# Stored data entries
=== Begin Enclosure ===

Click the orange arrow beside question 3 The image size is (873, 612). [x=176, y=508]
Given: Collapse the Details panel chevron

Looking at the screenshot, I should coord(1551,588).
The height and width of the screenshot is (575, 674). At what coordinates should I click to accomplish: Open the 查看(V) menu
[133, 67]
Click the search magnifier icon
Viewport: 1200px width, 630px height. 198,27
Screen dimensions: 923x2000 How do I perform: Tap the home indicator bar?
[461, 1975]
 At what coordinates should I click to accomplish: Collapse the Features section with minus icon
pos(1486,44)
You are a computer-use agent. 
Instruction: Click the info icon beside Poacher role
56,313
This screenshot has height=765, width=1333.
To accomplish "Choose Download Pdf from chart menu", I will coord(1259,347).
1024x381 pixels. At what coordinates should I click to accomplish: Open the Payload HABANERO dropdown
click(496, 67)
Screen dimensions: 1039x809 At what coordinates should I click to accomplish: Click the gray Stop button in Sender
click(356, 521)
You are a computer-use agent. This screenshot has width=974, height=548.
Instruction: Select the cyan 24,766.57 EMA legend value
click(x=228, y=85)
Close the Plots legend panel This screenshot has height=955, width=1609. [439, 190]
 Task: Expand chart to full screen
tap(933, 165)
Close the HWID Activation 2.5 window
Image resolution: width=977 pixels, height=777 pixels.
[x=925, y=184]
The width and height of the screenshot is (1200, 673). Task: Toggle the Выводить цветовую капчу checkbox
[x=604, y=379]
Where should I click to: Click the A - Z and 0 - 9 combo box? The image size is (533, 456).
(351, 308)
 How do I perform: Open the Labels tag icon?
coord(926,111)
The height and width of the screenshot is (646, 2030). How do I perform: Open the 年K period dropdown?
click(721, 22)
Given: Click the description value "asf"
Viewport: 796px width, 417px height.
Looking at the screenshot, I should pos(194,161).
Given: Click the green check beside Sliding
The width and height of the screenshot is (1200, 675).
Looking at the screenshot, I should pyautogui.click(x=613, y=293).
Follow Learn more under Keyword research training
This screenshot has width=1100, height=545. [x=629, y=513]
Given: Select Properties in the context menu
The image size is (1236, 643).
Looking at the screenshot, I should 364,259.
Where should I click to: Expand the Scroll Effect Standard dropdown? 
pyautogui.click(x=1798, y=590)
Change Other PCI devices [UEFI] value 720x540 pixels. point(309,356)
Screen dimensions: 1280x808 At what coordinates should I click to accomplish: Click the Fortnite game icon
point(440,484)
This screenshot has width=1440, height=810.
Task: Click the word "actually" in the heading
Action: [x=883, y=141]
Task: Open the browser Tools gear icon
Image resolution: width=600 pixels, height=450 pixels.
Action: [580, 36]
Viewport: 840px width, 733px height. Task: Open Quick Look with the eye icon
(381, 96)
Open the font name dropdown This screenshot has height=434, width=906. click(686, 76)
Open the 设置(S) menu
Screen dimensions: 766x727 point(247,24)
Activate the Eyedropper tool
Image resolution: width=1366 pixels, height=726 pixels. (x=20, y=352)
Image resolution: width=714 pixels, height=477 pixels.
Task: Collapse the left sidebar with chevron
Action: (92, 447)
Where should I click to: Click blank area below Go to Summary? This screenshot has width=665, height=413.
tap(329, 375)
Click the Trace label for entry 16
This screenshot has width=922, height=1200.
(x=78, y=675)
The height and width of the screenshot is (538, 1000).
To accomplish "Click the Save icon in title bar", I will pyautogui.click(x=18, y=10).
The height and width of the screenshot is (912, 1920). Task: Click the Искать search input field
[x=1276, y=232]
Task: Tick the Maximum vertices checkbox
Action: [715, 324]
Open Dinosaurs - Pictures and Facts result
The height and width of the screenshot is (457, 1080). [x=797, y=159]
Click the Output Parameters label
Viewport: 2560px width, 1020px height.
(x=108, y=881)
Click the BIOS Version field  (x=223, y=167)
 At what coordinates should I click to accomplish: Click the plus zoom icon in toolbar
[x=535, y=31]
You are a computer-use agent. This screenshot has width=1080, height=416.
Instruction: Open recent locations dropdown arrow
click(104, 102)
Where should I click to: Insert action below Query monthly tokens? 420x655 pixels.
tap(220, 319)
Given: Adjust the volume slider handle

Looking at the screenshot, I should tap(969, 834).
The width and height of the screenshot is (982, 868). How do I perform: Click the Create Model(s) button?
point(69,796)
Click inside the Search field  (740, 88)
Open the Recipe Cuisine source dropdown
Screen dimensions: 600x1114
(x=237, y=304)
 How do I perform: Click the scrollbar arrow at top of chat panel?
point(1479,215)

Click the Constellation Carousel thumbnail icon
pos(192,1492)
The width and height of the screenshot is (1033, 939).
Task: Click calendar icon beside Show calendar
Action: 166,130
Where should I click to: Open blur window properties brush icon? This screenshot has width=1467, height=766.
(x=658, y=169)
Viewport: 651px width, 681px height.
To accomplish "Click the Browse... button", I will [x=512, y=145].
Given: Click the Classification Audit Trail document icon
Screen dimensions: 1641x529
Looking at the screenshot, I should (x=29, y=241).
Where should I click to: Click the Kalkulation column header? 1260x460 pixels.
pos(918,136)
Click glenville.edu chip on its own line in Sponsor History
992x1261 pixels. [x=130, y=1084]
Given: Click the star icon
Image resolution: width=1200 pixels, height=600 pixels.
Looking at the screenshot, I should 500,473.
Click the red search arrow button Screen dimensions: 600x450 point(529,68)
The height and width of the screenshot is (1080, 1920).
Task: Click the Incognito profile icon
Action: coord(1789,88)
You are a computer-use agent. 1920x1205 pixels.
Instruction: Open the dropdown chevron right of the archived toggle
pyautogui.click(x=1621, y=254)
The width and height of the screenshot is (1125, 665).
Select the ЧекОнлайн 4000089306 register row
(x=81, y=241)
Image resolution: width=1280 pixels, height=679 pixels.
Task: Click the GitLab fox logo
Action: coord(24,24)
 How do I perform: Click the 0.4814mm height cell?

=== End Enclosure ===

# Problem requirements
Give only the number of lines in the preceding data that include the word "computer".

# Exercise solution
4